One problem that has been plaguing the development of hydrogen-fueled vehicles is that hydrogen gas needs to be stored and transported in expensive pressurized tanks. Liquid energy carriers such as hydrogen dissolved in a salt solution are viewed as possible alternatives, but they’re also fraught with problems including the accumulation of byproducts. The simplest hydrogen carrier is water. But splitting hydrogen from oxygen requires, besides catalysts, a lot of energy.
But now a research group called Team FAST, comprising students at the Technical University Eindhoven (TUE), in the Netherlands, thinks it has the hydrogen storage problem licked. To supply the one-meter-long scale model fuel cell vehicle they’ve developed with as much hydrogen as it needs, they’ve turned to formic acid (HCOOH). The liquid compound that can be created by joining carbon dioxide molecules with hydrogen with the help of catalysts and stored under atmospheric pressure. What’s more, catalysts can do the job of splitting formic acid into hydrogen and CO2—without an external energy source.
Though this idea is not new, the efficiency of catalysts had been too low to deliver a stream of hydrogen sufficient to run fuel cells that could power a car. That is, until research completed last year by Georgy Filonenko, a recently-departed graduate student there, led to the discovery of a catalyst that is 10 times as efficient.
“The catalyst is a ruthenium complex which dissolves in the formic acid, and it is so active that you need only, what I call ‘homeopathic’ quantities, to dissociate the formic acid,” says Emiel Hensen, a chemist who supervised Filonenko’s PhD research. Besides being required in small quantities, the ruthenium complex is, unlike other catalysts, not fouled by air or water, facilitating its use in a automotive applications, says Hensen.
To test out the advance, the FAST team set out, a year and a half ago, to build a working an one-meter scale model of a hydrogen car. It contains an off-the-shelf fuel cell and a catalytic reactor the size of a coffee mug, explains Pieter Ottink, who is the spokesperson for the team. Having shown off this proof-of-concept version, they say the next step is to power a full-scale model, hopefully by the end of this year. The team also reports that they have struck a deal with a company that will supply them with a hydrogen bus.

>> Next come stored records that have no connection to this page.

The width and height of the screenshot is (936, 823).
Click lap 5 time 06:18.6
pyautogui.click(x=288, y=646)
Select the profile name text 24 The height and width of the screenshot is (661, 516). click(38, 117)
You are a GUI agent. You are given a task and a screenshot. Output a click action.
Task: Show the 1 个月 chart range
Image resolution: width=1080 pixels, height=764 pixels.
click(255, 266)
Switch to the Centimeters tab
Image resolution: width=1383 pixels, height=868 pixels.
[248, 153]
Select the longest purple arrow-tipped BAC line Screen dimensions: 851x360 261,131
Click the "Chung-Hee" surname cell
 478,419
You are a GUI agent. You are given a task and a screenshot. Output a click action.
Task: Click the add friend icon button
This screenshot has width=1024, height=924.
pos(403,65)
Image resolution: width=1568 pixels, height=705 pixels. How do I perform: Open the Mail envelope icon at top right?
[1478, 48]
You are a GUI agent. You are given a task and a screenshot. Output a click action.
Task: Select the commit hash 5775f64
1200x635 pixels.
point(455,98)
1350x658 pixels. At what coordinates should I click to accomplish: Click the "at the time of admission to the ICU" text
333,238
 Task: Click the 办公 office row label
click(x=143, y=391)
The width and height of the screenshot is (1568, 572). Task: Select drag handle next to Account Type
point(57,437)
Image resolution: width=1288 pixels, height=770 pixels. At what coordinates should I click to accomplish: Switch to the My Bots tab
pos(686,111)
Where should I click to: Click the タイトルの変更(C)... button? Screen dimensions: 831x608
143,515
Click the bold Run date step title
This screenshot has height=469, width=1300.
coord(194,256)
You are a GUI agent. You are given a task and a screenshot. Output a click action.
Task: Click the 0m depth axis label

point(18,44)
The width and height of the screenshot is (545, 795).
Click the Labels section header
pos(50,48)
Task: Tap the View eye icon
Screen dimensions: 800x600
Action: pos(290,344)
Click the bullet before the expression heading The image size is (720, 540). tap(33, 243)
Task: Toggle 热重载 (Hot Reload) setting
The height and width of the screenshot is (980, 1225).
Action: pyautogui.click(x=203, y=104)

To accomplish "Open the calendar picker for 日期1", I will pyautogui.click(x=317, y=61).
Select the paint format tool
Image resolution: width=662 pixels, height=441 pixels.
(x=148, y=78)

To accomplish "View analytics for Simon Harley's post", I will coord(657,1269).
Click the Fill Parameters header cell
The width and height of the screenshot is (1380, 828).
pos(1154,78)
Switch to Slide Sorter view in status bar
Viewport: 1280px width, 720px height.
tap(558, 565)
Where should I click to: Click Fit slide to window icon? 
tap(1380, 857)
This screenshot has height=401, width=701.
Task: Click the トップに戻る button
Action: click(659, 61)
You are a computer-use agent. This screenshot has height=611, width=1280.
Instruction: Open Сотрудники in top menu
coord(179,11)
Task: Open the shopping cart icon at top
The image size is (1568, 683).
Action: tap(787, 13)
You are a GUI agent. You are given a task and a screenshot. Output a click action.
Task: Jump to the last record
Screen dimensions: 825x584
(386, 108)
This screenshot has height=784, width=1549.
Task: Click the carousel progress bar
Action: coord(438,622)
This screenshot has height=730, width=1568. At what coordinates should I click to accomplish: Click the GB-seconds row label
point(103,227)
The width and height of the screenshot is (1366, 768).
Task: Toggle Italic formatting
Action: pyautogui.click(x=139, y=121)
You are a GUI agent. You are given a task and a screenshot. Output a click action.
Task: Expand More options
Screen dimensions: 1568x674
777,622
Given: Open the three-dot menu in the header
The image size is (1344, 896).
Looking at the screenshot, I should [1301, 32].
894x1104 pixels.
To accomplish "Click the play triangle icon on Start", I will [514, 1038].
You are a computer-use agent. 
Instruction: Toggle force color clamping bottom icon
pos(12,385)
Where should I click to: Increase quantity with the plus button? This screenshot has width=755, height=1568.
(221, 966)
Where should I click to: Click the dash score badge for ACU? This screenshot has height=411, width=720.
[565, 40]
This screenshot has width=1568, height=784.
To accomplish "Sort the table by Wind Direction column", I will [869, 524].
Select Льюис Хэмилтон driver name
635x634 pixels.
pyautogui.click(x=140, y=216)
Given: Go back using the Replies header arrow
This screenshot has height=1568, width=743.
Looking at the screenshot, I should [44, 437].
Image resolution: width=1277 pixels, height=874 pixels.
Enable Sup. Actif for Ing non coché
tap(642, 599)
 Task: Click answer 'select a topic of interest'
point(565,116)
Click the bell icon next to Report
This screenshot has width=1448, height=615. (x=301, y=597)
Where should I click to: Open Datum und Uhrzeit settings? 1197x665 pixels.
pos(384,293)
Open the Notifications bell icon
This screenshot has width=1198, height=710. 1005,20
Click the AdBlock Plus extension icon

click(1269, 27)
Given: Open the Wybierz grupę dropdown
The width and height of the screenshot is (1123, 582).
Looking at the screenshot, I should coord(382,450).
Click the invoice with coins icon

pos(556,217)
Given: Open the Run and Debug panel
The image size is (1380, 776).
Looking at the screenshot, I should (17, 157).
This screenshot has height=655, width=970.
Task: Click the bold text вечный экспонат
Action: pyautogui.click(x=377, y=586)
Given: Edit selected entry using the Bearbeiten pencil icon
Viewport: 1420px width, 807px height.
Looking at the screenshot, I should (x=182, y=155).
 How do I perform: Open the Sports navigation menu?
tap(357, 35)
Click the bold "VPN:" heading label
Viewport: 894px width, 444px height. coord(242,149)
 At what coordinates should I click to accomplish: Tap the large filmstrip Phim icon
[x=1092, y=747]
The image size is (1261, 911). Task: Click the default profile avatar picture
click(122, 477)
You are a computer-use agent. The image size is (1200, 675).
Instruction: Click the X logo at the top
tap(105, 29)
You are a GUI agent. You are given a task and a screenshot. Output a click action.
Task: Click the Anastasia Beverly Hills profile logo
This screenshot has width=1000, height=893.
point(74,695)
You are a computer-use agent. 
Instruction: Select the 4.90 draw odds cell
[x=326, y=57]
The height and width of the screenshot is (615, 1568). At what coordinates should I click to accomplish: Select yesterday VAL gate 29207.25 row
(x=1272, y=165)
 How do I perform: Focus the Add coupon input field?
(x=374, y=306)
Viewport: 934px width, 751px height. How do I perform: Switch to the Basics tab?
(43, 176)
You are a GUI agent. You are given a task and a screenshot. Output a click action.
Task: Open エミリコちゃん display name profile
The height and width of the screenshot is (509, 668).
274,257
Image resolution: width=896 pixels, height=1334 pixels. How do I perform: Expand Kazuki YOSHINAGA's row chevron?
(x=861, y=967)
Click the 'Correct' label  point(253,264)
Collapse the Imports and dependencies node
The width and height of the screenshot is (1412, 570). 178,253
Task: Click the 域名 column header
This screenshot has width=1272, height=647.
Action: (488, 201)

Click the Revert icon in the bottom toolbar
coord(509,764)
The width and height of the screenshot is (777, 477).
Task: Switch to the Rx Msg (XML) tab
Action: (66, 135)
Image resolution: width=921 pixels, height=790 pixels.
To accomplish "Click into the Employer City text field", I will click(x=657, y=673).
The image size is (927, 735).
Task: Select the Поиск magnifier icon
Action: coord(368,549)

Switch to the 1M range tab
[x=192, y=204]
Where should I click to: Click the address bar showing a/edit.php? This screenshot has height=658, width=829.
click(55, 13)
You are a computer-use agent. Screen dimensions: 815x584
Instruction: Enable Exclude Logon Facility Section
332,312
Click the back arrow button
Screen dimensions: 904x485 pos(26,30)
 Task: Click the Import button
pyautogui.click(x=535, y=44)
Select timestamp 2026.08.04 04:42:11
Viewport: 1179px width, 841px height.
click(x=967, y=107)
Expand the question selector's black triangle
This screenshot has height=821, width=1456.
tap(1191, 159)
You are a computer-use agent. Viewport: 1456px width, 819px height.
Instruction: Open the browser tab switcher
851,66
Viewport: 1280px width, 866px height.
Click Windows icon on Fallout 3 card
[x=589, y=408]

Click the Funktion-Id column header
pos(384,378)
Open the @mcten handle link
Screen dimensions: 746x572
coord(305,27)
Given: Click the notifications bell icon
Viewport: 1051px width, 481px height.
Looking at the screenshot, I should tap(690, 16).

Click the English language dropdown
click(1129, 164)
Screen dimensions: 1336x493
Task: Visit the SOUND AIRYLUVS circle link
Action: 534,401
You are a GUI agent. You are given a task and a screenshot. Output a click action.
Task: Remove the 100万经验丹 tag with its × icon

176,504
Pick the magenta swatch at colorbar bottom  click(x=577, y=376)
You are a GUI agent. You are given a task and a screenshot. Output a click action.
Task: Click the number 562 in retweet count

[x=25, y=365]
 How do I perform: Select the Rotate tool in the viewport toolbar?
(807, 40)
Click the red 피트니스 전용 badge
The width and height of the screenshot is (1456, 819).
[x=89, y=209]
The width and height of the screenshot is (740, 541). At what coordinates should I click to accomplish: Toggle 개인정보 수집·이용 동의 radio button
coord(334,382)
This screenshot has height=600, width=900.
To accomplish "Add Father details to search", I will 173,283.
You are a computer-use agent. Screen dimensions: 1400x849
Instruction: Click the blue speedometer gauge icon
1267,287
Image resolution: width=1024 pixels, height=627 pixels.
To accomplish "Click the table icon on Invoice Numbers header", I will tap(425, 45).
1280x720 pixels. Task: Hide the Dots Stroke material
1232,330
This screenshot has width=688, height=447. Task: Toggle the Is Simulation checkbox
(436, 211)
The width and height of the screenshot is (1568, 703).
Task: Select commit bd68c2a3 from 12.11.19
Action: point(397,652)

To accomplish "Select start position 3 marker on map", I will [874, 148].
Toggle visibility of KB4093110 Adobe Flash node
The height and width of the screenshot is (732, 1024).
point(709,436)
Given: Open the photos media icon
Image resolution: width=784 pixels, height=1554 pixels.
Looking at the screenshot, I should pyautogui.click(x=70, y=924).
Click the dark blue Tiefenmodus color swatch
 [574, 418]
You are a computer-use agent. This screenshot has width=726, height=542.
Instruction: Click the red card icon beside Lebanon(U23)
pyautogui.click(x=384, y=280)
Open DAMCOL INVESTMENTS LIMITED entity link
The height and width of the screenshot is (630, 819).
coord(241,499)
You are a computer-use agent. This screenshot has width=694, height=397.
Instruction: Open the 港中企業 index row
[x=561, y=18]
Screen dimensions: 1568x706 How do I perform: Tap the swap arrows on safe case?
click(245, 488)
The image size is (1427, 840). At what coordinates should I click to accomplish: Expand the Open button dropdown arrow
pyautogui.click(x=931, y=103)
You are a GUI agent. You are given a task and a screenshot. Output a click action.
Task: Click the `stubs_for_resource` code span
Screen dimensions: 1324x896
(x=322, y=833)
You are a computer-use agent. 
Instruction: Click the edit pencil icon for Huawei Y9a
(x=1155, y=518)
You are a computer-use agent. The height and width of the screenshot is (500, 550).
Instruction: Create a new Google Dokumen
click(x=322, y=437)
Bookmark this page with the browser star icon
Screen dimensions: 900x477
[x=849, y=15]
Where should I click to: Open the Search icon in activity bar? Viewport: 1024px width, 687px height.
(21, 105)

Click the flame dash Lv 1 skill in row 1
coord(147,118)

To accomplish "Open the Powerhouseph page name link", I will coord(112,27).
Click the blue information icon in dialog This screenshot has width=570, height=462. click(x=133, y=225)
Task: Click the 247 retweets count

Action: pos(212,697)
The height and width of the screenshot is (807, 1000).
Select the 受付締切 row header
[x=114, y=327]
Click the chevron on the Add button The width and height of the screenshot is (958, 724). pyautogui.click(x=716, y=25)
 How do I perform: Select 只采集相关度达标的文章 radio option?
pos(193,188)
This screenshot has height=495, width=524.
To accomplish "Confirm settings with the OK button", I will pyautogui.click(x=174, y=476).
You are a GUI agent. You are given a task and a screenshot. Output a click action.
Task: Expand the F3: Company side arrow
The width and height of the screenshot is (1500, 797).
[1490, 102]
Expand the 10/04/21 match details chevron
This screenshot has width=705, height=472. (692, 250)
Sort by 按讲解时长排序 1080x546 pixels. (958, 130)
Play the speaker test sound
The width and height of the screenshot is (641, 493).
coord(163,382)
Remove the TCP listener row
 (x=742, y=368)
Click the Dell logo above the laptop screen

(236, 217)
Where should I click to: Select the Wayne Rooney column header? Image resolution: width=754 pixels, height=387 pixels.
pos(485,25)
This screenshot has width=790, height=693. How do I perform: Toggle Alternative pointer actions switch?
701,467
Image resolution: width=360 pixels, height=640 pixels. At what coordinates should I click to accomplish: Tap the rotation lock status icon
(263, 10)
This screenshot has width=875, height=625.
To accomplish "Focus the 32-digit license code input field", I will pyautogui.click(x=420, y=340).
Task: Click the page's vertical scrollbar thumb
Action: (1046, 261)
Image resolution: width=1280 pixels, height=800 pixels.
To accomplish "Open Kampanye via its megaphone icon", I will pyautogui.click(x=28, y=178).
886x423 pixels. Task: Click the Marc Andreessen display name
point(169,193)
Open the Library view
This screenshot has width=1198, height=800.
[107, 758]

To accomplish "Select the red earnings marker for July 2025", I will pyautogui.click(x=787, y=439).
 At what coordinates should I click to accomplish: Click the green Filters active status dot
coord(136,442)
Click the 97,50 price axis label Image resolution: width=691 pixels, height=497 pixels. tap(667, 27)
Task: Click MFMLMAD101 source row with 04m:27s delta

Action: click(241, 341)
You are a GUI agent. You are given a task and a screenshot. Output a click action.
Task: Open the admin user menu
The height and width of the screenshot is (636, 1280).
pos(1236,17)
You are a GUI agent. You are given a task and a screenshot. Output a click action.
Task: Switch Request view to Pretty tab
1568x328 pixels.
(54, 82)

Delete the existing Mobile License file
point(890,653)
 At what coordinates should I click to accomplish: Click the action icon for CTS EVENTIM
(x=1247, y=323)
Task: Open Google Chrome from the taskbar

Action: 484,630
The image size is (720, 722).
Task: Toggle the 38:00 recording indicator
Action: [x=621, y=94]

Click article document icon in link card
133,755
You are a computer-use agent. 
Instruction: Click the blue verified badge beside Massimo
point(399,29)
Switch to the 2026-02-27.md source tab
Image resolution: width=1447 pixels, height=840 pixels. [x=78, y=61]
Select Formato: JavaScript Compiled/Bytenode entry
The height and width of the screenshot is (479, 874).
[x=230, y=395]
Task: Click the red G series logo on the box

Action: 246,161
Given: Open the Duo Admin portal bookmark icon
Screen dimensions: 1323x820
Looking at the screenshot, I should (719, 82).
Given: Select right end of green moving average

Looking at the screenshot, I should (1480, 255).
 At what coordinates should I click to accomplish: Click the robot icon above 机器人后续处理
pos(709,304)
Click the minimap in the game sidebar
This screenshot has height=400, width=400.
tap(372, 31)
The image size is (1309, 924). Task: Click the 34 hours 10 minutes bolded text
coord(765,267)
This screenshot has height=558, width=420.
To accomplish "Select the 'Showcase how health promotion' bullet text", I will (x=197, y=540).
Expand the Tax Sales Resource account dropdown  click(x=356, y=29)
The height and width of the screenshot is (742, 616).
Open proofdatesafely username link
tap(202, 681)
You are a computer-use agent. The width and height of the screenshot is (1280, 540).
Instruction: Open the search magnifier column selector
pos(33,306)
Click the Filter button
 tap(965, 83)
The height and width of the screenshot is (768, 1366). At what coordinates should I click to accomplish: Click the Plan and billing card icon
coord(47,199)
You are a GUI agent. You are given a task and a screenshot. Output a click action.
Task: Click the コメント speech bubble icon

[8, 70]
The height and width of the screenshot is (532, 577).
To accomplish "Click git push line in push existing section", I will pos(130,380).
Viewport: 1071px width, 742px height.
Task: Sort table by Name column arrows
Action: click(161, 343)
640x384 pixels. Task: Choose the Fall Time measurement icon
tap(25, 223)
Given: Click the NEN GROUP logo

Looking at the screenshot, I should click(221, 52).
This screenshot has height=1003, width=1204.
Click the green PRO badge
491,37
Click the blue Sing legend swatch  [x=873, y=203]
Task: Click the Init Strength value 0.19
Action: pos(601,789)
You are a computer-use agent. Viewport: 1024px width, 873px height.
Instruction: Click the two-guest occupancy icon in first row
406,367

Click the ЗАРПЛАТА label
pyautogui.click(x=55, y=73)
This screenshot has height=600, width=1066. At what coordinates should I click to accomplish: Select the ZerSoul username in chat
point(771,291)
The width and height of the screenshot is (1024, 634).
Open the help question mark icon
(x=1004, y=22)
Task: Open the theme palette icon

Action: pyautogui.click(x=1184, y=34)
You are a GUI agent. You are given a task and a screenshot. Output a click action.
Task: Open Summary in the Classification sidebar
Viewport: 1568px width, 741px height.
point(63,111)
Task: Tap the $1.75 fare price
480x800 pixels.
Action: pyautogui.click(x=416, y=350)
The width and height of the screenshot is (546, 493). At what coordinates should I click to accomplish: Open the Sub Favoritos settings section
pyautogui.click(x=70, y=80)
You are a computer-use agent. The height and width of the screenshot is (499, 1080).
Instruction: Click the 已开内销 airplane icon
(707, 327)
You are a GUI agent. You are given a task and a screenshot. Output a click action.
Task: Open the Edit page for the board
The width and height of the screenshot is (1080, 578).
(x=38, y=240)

“We are not yet sure about how we will design the big system; scaling up a chemical reaction like this is dependent on a lot of variables,” says Ottink. However, they plan to proceed carefully. “It does not seem to be efficient to make one big reactor, so we will [likely equip the bus with] multiple small ones,” he says. But who knows? “This technology is in a very early stage,” Ottink adds.
A fortuitous coincidence will certainly make things easier, however. “The catalytic reaction is efficient at around 80 degrees C, so you should warm it up. We have the advantage that the fuel cell also produces heat, and this heat can be used to warm up the reactor,” says Ottink.
Unfortunately, the CO2 liberated during the catalytic reaction is released into the air. But if the formic acid can be produced in a sustainable way—by, say, drawing CO2 from the flues of fossil-fueled power plants—the process would be carbon neutral.